» **Problem details**
Nothing but the lines from the one containing "Prezzo (20, 319)" to the end of the records below should be output, each exactly as written.

☆ ☆ ☆ ☆ ☆ ☆ ☆

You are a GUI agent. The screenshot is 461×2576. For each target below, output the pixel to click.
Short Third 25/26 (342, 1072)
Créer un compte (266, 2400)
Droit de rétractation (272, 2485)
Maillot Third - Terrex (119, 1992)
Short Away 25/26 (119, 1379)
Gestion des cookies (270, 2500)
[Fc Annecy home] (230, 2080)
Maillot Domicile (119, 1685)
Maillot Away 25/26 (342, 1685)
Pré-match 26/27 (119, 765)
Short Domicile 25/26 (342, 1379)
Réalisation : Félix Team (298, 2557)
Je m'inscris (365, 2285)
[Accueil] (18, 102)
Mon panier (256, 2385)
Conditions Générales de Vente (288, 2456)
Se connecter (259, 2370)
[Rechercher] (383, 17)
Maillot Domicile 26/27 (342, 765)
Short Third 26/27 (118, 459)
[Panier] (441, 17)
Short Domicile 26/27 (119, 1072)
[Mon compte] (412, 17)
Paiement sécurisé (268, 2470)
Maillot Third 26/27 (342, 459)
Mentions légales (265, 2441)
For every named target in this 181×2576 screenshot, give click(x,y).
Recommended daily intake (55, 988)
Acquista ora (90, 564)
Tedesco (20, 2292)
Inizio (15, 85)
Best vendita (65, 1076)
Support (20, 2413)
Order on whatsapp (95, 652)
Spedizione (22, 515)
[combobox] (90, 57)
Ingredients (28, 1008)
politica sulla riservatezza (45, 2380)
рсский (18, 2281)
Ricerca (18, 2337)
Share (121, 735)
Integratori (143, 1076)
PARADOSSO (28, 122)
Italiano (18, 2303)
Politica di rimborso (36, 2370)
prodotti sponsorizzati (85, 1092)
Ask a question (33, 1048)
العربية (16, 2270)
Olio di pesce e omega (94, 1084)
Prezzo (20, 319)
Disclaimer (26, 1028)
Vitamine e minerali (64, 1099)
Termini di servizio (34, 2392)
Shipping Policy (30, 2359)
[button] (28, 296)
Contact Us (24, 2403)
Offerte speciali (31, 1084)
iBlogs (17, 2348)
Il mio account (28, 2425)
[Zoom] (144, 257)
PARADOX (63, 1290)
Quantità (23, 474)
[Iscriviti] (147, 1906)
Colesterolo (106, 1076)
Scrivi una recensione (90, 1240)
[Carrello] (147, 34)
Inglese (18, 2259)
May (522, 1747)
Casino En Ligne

☆ ☆ ☆ ☆ ☆ ☆ ☆

» **Completed task**
Prezzo (20, 319)
Disclaimer (26, 1028)
Vitamine e minerali (64, 1099)
Termini di servizio (34, 2392)
Shipping Policy (30, 2359)
[button] (28, 296)
Contact Us (24, 2403)
Offerte speciali (31, 1084)
iBlogs (17, 2348)
Il mio account (28, 2425)
[Zoom] (144, 257)
PARADOX (63, 1290)
Quantità (23, 474)
[Iscriviti] (147, 1906)
Colesterolo (106, 1076)
Scrivi una recensione (90, 1240)
[Carrello] (147, 34)
Inglese (18, 2259)
May (522, 1747)
Casino En Ligne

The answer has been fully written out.